Kondaur foreclosed anyway—and then offered to sell the house back to Mr. Patrick for $140,000. "I don't know why they are so inhumane," he says about the Orange, Calif., company, one of the nation's largest buyers of troubled mortgages.
The appetite is huge among companies like Kondaur, hedge funds and investors to buy shaky mortgages, credit-card debts, auto loans and even payday loans from lenders eager to cut their losses. So far this year, nearly $10 billion in troubled mortgages has changed hands, according to Private National Mortgage Acceptance Co., or PennyMac, a mortgage-loan buyer started in 2008.
Such loans often sell for just pennies on the dollar, with the buyers hoping to make a profit by restructuring the loan, selling it to someone else or, in the case of mortgages, foreclosing if all else fails.
But some borrowers complain that consumer-debt buyers have strong-armed them with threats, tried to collect the wrong amount or sought money from the wrong person.

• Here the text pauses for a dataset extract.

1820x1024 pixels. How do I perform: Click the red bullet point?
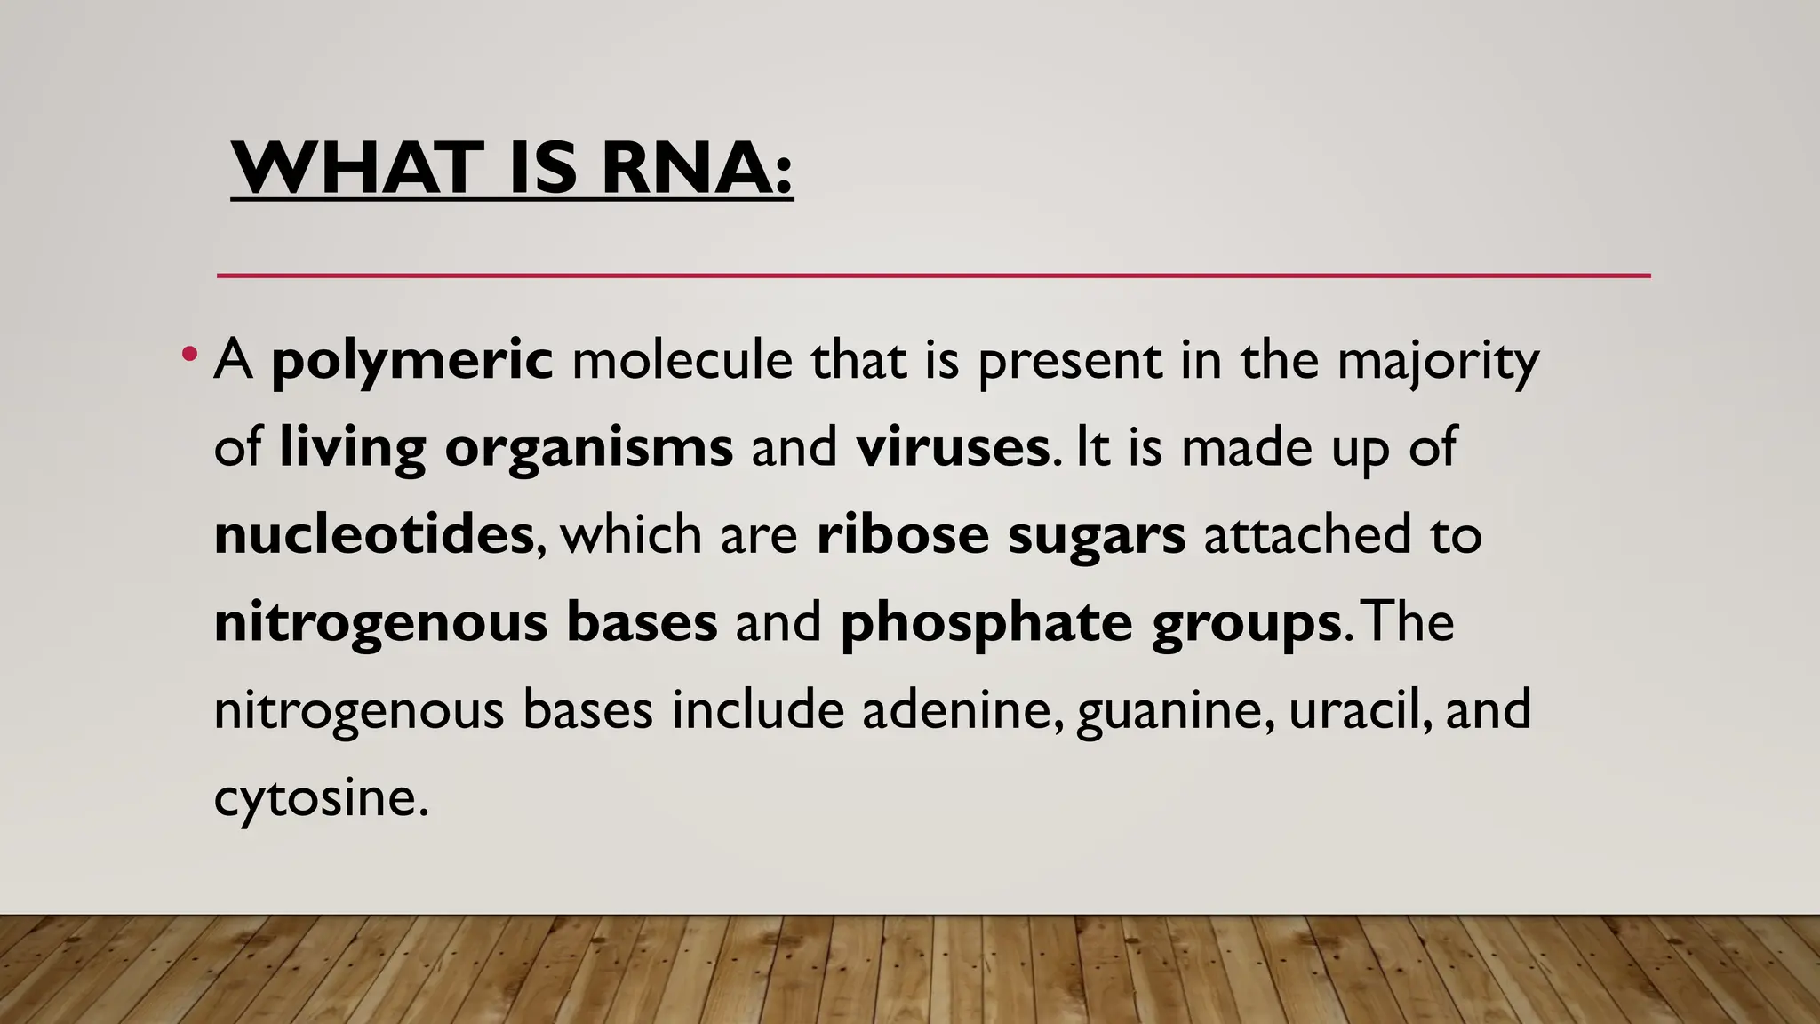(188, 355)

The Federal Trade Commission is examining nine large buyers of credit-card and other unsecured debts to determine their role in questionable debt-collection practices.
Kondaur and some of its competitors have deep roots in the subprime industry and, as was the case with subprime lenders, the company's operations fall under a hodgepodge of regulators, making it hard to enforce one set of standards.

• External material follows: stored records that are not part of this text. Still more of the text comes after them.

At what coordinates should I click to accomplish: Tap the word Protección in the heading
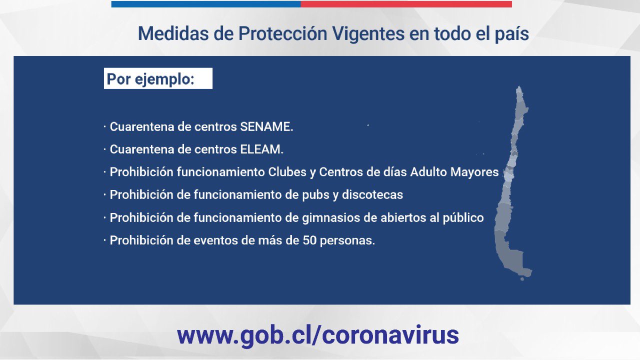[x=283, y=34]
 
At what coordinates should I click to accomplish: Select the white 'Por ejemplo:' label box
[x=158, y=78]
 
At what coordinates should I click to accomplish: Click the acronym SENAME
[x=266, y=126]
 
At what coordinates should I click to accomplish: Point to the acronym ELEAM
[x=262, y=149]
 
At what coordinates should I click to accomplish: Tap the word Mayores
[x=474, y=172]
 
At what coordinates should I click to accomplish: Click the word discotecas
[x=372, y=195]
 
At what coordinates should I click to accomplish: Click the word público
[x=463, y=218]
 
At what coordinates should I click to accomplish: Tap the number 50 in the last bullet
[x=310, y=240]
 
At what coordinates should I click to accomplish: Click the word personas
[x=347, y=241]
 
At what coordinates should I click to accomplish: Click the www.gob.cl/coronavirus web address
[x=318, y=336]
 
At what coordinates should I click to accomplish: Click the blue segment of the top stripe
[x=206, y=4]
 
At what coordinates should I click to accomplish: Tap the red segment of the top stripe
[x=406, y=4]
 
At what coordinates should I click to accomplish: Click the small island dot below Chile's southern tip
[x=522, y=279]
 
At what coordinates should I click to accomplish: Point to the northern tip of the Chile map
[x=520, y=86]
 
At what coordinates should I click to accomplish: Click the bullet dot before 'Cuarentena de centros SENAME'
[x=105, y=126]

As a result, some state officials say they aren't sure whether home-loan buyers should be regulated as mortgage companies or debt collectors, making it harder to effectively monitor the growing industry's behavior. "I have concerns that some of these activities fall through the cracks of the regulatory structure," says Mark Pearce, North Carolina's chief deputy banking commissioner.
Industry executives say they are working hard to meet all government requirements. "We take this compliance very seriously and realize that behind each of our loans is a borrower who is counting on us to act in the highest ethical manner," says David Spector, PennyMac's chief investment officer.